- YOUR ASSIGNMENT:
Every entry is to be reproduced word for word, but the images are not.

- THE DATA:
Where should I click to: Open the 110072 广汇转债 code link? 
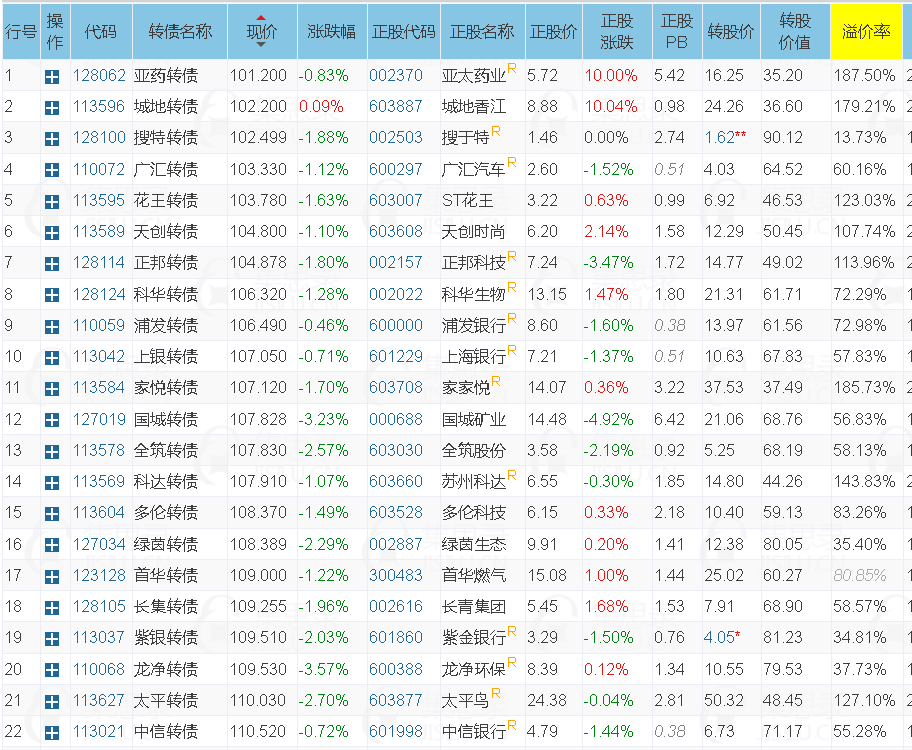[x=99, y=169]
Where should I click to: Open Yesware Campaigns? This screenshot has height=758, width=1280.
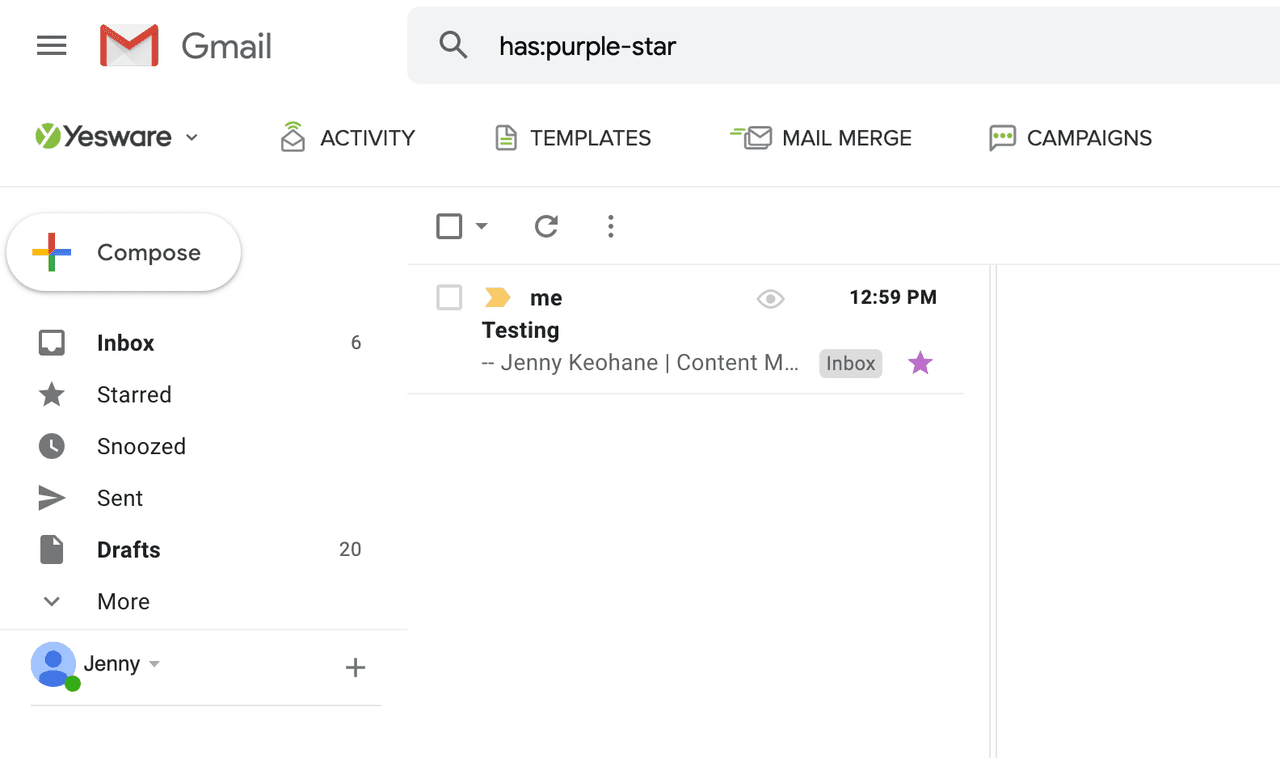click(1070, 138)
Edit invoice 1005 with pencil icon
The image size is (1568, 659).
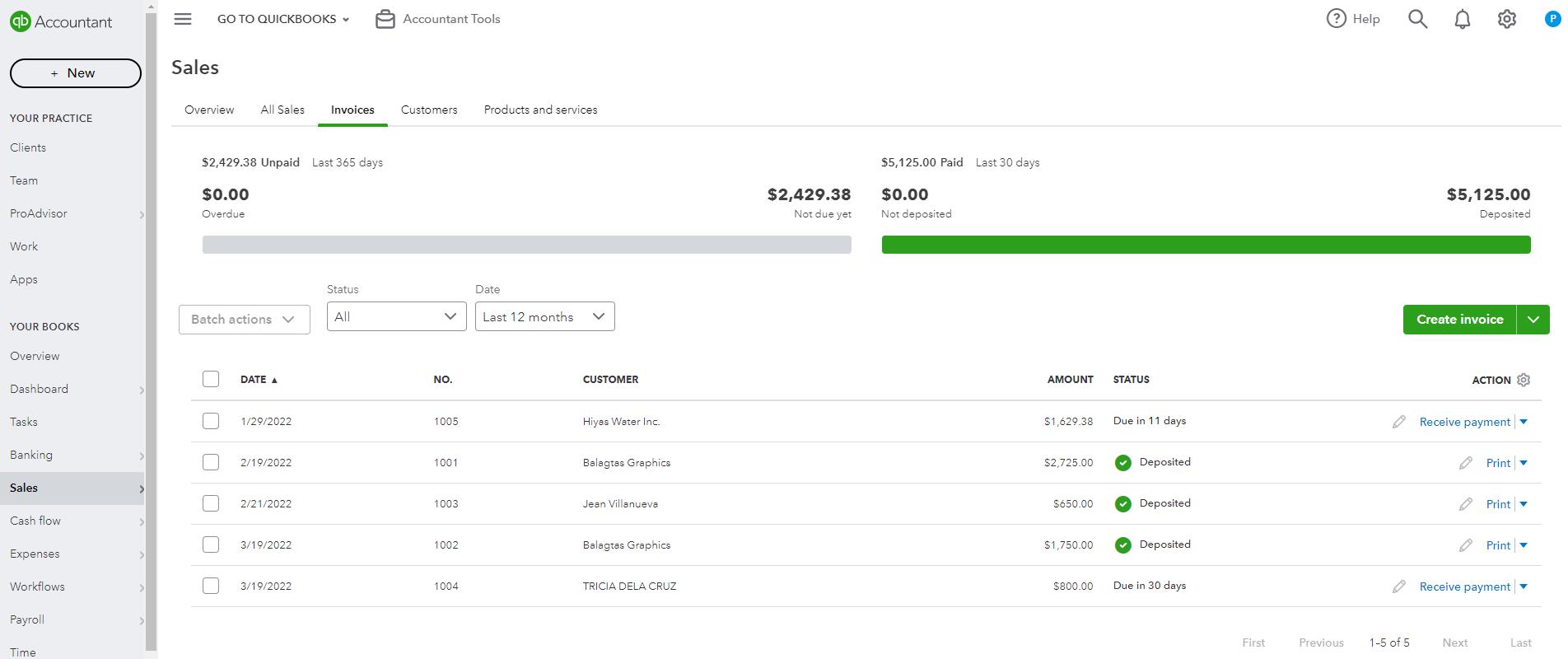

- TASK SOLUTION:
Where should I click to: Open the 110072 广汇转债 code link? 
[x=99, y=169]
Where should I click to: Open Yesware Campaigns? This screenshot has height=758, width=1280.
click(1070, 138)
Edit invoice 1005 with pencil icon
The image size is (1568, 659).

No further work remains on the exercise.